@Jan @Wojt and I were discussing how to to tell the difference between proximate and distant co-occurrences (my terminology). A proximate co-occurrence is one that exists in the same sentence or paragraph, that the informant explicitly connects. The example we discussed: “The healthcare system in Poland is low quality.” The co-occurrence between healthcare system
and low quality
there is proximate. A distant co-occurrence happens when a community member mentions the healthcare system in one part of their post, and mentions low quality later in the post. We were then trying to think of ways that we could determine the difference between these two.
- For my first answer, I put my @alberto hat on — if the two concepts reliably co-occur across many posts and comments, then they could be interpreted as proximate regardless, because the increase in number of co-occurrences indicates that these are consistently being tied together by multiple community members, reducing the likelihood of this happening incidentally.
- Anthropologically speaking, this works for co-occurrences but leaves us with the question of capturing the underlying annotations, which @Jan values (wanting to be able to generate a list of annotations where the two concepts co-occur). We thought of two options for being able to do this.
- If an ethnographer feels strongly about capturing an annotation list of annotations where both concepts co-occur, they could create a compound code (
low-quality healthcare
), but also apply the two separate codes as well. This way you have the annotation list in the backend under the compound code. This is also a short term solution to this problem as it doesn’t require any changes to OE, but isn’t ideal because we are creating compound codes. - Preferred solution - give the ability to generate a co-occurrence annotation list of all the annotations where two codes co-occur and compare to posts/comments where two codes co-occur, but not in the same annotation. Now that we can add multiple codes at a time, this should be possible.
Number 2 would also allow us to do a little “false co-occurrence” test, testing whether the first proposition is correct (that frequency will smooth over false links).
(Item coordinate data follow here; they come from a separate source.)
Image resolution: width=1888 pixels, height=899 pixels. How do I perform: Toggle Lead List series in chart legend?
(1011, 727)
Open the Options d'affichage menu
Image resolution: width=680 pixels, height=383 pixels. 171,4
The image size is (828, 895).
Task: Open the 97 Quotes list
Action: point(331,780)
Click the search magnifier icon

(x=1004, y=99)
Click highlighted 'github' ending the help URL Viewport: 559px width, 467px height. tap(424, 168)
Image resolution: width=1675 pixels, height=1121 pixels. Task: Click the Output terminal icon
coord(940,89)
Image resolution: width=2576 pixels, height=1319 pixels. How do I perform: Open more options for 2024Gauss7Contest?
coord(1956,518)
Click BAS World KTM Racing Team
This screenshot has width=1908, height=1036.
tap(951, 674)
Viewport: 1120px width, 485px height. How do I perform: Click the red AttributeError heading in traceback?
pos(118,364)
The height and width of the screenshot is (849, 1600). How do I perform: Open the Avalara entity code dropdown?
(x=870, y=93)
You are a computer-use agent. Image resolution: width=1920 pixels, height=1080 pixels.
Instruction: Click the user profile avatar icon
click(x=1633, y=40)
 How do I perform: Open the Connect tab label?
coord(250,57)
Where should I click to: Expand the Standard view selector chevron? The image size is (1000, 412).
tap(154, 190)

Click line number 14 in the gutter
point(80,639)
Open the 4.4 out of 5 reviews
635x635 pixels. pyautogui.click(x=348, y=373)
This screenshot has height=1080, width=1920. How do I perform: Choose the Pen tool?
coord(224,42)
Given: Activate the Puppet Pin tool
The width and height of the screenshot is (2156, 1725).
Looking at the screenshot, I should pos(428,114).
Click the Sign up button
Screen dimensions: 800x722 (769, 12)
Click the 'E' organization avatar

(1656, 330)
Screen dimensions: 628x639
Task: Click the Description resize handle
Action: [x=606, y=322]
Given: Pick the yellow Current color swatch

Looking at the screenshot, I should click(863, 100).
An example of an annotation that would show us the link is false – a post where the community member discusses a great experience with Polish healthcare in the top of the post, but later on in the post discusses how low-quality cars in Poland are.
It is worth noting that we leave room for some flexible interpretation here, because people make implicit connections between what might initially look like distant connections, and we want to leave room for novelty — to be surprised that cars and healthcare are often mentioned in the same post, should that be the case.
The last potential enhancement we propose for this is to be able to indicate breaks in posts that make the system view them as separate contributions, if we see that the post is really two different conceptual worlds that are unconnected to each other. This would also solve @MariaEuler and @johncoate 's problem with long interview transcriptions — we could then easily break each contribution from a different person into something the system recognises as separate, so that we could induce a more accurate co-occurrence network as conversation rather than single block text post.
@Jan, you had some things to add here as well.